++++ Given records ++++
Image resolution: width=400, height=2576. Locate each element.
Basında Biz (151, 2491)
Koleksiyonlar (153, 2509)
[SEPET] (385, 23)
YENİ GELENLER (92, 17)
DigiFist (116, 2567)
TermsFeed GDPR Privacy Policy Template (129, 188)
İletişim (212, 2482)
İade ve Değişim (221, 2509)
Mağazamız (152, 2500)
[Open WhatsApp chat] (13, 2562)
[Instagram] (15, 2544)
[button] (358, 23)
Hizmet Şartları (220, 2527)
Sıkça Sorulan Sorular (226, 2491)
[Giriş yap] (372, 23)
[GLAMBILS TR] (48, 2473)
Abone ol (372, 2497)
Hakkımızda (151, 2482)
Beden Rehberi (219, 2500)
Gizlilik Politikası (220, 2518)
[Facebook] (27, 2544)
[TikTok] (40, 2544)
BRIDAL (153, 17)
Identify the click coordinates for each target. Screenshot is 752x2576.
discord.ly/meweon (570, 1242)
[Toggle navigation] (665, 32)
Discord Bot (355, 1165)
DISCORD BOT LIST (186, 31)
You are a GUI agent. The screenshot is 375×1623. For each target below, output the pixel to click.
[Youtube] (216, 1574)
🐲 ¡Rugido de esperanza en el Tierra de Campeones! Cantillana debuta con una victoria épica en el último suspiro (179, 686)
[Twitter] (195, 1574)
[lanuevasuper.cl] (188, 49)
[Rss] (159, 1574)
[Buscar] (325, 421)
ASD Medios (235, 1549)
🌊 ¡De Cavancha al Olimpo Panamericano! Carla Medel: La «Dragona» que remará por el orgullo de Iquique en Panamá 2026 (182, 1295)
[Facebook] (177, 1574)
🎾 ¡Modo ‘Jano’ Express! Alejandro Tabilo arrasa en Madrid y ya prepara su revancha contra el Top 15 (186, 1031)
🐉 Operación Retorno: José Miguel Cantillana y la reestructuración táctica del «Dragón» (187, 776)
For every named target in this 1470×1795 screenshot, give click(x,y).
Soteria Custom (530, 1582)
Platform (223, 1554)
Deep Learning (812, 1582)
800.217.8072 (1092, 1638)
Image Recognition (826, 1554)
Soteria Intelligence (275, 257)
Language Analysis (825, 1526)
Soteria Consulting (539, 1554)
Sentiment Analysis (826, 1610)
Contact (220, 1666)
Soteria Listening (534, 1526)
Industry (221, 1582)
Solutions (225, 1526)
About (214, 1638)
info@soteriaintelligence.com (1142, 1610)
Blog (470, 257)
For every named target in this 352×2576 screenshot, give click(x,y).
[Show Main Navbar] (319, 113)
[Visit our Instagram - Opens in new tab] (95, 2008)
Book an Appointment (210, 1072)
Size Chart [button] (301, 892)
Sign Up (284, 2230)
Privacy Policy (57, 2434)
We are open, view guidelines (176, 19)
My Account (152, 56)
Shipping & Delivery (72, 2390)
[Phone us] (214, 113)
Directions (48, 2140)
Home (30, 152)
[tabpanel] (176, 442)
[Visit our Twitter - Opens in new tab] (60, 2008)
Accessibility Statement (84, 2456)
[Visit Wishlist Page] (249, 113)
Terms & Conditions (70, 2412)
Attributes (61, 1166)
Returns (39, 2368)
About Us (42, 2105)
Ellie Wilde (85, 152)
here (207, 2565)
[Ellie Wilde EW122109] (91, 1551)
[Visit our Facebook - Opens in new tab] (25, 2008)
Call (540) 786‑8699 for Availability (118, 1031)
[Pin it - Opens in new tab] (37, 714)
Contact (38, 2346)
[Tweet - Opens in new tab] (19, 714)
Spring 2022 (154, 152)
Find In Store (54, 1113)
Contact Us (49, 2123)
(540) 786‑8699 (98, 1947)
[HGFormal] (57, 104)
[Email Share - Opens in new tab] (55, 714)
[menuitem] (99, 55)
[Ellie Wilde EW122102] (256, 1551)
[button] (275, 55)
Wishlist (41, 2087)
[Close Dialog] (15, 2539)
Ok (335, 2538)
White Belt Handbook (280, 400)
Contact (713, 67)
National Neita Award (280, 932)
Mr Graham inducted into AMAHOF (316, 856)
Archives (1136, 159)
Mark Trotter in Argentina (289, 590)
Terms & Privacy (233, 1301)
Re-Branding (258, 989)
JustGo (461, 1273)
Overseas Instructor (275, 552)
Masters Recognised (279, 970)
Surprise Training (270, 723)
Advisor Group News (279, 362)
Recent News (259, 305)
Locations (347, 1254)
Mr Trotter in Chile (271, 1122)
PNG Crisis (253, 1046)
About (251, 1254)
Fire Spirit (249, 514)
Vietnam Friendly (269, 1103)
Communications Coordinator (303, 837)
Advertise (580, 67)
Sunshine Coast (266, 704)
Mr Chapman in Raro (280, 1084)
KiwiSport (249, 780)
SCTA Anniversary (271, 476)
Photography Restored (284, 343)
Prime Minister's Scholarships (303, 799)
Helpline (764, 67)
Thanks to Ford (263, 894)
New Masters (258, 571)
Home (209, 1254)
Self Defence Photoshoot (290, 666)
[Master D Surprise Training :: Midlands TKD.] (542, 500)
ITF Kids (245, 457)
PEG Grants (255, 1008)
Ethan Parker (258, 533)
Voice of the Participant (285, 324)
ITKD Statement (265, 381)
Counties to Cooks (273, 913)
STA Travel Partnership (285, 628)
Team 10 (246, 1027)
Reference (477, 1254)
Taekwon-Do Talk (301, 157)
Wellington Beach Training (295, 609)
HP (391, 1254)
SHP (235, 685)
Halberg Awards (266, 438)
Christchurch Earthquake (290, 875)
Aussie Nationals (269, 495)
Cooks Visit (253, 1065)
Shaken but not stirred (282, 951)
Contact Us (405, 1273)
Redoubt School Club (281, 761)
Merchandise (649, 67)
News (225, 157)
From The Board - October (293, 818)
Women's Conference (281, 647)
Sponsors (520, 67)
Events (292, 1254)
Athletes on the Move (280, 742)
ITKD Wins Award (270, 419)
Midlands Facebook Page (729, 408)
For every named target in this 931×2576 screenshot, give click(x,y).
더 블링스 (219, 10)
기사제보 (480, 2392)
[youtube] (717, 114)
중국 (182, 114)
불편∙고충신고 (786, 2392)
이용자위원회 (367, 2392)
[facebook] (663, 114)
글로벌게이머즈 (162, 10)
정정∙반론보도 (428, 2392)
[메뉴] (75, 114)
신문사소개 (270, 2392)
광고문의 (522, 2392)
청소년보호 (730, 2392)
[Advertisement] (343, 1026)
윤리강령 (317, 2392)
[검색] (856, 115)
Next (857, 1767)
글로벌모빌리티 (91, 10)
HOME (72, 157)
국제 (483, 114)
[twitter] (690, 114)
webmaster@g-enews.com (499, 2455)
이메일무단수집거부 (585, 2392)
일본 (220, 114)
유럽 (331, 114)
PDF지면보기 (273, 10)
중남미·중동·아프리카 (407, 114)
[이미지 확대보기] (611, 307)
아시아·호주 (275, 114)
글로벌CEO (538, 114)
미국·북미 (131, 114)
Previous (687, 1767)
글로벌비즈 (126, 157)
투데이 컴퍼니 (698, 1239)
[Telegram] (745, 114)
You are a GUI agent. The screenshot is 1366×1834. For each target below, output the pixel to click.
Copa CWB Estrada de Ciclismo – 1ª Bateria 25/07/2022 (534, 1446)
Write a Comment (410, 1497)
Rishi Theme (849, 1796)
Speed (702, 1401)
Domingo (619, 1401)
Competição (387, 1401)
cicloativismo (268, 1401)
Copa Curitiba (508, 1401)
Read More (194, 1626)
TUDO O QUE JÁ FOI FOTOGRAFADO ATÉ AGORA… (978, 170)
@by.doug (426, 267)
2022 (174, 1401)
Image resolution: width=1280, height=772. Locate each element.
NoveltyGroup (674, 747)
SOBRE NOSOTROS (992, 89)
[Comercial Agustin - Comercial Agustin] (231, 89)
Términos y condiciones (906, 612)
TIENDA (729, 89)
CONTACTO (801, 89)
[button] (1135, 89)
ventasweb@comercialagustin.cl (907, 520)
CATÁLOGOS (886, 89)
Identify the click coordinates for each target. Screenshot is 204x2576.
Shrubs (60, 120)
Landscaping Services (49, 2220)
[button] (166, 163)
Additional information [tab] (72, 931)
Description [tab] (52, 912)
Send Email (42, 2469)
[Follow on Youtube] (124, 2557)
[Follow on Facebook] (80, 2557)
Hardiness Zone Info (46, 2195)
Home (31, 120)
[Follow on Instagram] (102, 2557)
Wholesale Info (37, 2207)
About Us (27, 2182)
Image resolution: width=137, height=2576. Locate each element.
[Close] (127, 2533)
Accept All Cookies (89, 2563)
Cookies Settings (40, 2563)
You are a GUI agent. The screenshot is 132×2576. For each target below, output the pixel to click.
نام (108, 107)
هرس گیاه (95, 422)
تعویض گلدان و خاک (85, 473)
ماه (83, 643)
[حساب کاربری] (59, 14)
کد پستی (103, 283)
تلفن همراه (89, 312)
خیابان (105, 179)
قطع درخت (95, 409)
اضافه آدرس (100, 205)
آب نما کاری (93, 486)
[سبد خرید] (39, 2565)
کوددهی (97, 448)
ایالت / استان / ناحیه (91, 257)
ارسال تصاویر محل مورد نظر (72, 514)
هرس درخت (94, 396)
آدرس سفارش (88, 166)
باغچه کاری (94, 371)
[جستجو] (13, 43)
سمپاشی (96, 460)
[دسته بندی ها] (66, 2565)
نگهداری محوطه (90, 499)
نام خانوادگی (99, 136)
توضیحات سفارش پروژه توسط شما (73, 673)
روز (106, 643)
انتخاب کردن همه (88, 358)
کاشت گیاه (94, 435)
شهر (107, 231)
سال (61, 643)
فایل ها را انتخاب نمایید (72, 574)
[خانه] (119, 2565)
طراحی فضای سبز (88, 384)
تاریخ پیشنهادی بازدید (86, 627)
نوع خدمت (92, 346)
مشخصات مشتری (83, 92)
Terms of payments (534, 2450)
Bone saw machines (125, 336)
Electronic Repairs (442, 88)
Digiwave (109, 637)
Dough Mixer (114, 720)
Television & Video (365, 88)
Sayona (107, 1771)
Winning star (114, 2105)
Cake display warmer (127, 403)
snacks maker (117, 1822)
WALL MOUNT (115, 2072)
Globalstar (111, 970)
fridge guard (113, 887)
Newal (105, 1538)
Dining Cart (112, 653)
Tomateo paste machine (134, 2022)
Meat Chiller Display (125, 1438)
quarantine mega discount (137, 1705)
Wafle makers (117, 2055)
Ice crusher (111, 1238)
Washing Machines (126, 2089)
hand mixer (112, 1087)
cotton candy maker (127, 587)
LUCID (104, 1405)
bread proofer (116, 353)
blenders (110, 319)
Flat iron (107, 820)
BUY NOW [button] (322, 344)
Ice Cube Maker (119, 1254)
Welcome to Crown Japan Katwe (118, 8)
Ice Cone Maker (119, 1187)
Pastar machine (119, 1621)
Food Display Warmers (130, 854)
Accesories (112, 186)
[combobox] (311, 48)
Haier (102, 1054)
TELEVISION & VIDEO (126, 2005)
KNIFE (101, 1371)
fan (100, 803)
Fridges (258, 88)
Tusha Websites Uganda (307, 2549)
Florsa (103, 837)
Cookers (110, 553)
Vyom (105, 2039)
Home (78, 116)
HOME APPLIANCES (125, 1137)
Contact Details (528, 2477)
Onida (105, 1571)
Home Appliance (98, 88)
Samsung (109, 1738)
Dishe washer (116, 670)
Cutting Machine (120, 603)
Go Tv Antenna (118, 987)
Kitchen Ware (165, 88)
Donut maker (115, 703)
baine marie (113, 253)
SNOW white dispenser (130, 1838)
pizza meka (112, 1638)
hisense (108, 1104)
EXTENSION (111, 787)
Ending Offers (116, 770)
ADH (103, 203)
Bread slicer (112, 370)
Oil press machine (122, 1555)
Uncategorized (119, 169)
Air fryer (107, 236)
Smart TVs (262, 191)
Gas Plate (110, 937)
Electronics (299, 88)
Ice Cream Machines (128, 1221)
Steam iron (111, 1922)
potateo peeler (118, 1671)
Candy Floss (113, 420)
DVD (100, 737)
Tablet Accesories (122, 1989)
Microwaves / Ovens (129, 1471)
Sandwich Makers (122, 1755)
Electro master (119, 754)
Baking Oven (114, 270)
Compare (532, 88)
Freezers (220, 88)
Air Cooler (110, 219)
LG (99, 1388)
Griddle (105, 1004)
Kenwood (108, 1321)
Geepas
++++
** Work required **
The answer is the run of lines above from the line containing "Soteria Listening (534, 1526)" through the line containing "Privacy Policy (57, 2434)", copied exactly and alone.

** Final answer **
Soteria Listening (534, 1526)
Industry (221, 1582)
Solutions (225, 1526)
About (214, 1638)
info@soteriaintelligence.com (1142, 1610)
Blog (470, 257)
For every named target in this 352×2576 screenshot, give click(x,y).
[Show Main Navbar] (319, 113)
[Visit our Instagram - Opens in new tab] (95, 2008)
Book an Appointment (210, 1072)
Size Chart [button] (301, 892)
Sign Up (284, 2230)
Privacy Policy (57, 2434)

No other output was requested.